Spanish chef Jose Andres will be the most prominent figure in the Grand's food offerings, having agreed to open three restaurants and a bar. His high-end steakhouse Bazaar Meat will be the signature restaurant in the coming retail portion of the Grand. More immediately, Andres and his ThinkFoodGroup have two other restaurants ready to open July 6 in the Conrad, an open-air restaurant with a "Latin- and Asian-inspired menu" and a restaurant dedicated to classic Spanish flavors with California ingredients.
The hotel restaurants and a bar are on the arrival lobby level, which is technically on the 10th floor but about four floors above Grand Avenue. The Grand fills a city block, and the floor count starts on Olive Street, which is well below Grand Avenue.
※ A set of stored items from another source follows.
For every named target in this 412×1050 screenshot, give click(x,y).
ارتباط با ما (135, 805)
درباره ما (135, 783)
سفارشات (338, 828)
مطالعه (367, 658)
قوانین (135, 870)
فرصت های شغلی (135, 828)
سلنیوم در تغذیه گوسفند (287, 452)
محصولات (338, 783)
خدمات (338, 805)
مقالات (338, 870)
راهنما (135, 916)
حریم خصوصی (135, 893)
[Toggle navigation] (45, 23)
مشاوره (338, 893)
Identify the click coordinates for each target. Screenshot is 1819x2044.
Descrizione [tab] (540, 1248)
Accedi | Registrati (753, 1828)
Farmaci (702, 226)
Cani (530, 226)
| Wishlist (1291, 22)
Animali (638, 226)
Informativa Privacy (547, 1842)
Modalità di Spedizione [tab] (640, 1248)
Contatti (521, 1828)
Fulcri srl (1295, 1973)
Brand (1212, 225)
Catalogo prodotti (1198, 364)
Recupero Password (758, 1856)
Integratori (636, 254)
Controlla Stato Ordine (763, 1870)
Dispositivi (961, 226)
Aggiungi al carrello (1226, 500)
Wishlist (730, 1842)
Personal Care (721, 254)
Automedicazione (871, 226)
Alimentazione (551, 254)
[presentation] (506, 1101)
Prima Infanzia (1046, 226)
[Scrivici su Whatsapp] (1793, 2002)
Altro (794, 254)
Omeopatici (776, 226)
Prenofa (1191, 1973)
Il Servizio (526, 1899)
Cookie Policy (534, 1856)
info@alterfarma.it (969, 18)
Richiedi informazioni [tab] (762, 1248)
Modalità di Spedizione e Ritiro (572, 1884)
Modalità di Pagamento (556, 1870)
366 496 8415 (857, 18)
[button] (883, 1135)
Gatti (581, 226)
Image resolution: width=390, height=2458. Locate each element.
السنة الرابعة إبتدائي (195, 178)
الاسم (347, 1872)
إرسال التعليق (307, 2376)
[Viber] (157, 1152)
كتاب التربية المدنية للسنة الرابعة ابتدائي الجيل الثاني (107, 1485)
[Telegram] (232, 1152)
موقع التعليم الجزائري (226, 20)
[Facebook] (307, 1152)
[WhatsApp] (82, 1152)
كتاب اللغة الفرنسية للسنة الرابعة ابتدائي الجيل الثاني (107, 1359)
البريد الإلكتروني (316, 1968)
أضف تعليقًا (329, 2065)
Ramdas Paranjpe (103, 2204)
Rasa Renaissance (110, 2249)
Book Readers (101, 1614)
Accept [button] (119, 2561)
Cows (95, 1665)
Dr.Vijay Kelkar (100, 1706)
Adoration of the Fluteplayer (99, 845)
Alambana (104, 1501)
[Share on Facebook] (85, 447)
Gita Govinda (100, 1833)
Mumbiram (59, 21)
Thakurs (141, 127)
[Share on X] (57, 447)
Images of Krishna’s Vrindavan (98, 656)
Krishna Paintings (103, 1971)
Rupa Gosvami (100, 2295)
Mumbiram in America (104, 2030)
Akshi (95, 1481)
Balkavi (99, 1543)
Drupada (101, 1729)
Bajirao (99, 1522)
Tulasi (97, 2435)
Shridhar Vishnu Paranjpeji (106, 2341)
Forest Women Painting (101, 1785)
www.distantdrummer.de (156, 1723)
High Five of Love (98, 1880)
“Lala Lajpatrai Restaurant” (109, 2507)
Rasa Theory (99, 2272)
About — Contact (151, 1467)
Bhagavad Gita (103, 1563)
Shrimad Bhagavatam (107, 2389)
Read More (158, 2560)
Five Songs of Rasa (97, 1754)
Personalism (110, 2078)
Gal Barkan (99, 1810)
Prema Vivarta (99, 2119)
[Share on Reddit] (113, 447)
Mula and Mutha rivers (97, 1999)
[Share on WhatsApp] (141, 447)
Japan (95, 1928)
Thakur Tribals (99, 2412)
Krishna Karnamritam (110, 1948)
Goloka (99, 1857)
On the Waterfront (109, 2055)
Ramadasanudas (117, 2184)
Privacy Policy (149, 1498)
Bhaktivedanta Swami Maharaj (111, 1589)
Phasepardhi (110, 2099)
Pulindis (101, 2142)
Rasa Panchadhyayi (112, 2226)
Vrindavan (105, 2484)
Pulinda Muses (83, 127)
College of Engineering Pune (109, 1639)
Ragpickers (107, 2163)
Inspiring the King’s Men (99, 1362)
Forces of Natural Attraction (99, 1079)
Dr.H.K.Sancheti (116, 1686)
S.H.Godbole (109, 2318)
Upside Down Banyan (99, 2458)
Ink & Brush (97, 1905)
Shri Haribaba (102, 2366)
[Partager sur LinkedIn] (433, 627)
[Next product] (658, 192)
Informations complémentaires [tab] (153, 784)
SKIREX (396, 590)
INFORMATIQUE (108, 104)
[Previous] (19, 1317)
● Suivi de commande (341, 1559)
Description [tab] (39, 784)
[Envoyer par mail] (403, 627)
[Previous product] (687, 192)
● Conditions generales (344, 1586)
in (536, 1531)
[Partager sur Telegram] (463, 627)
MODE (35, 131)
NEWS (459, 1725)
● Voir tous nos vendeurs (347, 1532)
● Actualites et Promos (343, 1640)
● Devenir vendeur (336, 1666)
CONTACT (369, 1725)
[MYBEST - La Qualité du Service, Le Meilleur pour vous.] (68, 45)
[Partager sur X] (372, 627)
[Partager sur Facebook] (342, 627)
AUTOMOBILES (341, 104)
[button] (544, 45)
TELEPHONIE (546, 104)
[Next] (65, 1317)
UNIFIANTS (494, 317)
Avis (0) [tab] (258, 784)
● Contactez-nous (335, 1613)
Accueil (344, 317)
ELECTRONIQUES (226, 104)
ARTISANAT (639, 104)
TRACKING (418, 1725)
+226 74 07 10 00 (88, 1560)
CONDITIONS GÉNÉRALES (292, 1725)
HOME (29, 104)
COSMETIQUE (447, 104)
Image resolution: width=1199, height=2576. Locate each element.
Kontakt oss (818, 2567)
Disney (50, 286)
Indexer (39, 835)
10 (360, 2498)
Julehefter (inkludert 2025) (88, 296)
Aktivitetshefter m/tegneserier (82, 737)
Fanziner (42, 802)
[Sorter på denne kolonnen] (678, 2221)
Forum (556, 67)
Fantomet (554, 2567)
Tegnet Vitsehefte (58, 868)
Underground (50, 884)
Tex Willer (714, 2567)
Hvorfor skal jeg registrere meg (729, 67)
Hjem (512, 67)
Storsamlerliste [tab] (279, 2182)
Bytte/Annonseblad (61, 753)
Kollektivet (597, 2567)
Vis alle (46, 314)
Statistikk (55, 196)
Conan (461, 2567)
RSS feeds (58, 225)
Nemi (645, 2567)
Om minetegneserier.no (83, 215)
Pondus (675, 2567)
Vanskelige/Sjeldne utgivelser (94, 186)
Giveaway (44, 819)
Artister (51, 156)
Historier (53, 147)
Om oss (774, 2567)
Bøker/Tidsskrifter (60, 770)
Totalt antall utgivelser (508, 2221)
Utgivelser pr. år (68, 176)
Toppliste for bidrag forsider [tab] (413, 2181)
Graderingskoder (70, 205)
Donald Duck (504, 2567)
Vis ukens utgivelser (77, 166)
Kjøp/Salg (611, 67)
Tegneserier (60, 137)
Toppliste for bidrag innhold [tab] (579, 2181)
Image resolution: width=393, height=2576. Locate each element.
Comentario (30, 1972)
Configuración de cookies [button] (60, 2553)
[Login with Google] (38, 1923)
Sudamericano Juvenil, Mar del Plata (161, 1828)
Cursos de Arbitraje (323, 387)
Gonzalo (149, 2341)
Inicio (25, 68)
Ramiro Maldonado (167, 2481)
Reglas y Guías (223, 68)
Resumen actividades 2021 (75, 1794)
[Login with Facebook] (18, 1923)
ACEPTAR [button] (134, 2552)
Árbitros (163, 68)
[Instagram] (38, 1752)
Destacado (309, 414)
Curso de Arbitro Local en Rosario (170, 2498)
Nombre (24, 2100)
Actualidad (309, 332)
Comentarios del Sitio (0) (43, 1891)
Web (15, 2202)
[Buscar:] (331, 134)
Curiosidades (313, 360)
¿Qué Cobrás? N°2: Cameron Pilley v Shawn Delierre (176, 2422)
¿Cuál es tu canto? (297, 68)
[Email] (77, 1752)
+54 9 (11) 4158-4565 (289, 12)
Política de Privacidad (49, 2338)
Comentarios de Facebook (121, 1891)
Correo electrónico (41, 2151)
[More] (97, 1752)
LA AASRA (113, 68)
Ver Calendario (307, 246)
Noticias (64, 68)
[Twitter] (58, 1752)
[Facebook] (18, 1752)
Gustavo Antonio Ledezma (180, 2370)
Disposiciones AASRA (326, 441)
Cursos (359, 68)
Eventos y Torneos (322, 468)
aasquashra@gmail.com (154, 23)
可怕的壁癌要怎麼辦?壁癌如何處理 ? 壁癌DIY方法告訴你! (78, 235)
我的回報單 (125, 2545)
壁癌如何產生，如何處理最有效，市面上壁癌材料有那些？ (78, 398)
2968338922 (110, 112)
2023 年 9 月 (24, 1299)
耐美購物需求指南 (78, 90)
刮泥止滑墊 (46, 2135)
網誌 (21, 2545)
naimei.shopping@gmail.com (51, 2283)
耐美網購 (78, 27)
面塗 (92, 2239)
Building the complex into the slope of Bunker Hill was one of the challenges faced by Gehry and Related.
Although much of the Grand will be geared toward what Gehry called "fancy people," plans call for making its public spaces welcoming to casual visitors. Upon completion, there will be a landscaped public plaza with open seating and free events such as concerts. Food will be sold at multiple price points, including "a $10 lunch," Vogel said. "It has something for everyone."
The Grand represents the near culmination of decades of effort to redevelop Bunker Hill, a former residential neighborhood dating from the city's early years that was razed in the 1960s to make way for "urban renewal," a popular concept at the time intended to remake blighted city blocks from the ground up that displaced mostly poor people.
First among the new development was the Music Center performing arts complex, followed years later by office skyscrapers, a few apartment buildings and such cultural venues as the Los Angeles Museum of Contemporary Art, the Colburn School for music and the Cathedral of Our Lady of the Angels. Disney Hall opened its doors in 2003, followed 12 years later by the Broad museum.
The Grand is "the next to the last piece of the puzzle" for Bunker Hill, said landlord Christopher Rising, whose firm Rising Realty Partners owns two office buildings there. The final piece will be Angels Landing, he said, a $1.6-billion hotel-housing-retail complex set to rise next to Bunker Hill's historic Angels Flight railway in time for the 2028 Olympics.
The vision that Bunker Hill could be a cultural destination where office workers mix with residents and tourists "is finally coming to completion," Rising said.
Gehry also noted the sense of culmination and repeatedly grew wistful talking about Broad museum founder Eli Broad, who he both battled and collaborated with over decades.
"He and I had a hard time," Gehry said, but Broad championed him as the designer for Disney Hall and the Grand. "He got me here."
The architect said he recently cried watching a movie about Broad, who died last year. The city should name part of Grand Avenue after Broad, Gehry said.
"Even though he's not here, he's watching us," Gehry said. "You've got to pay homage to him."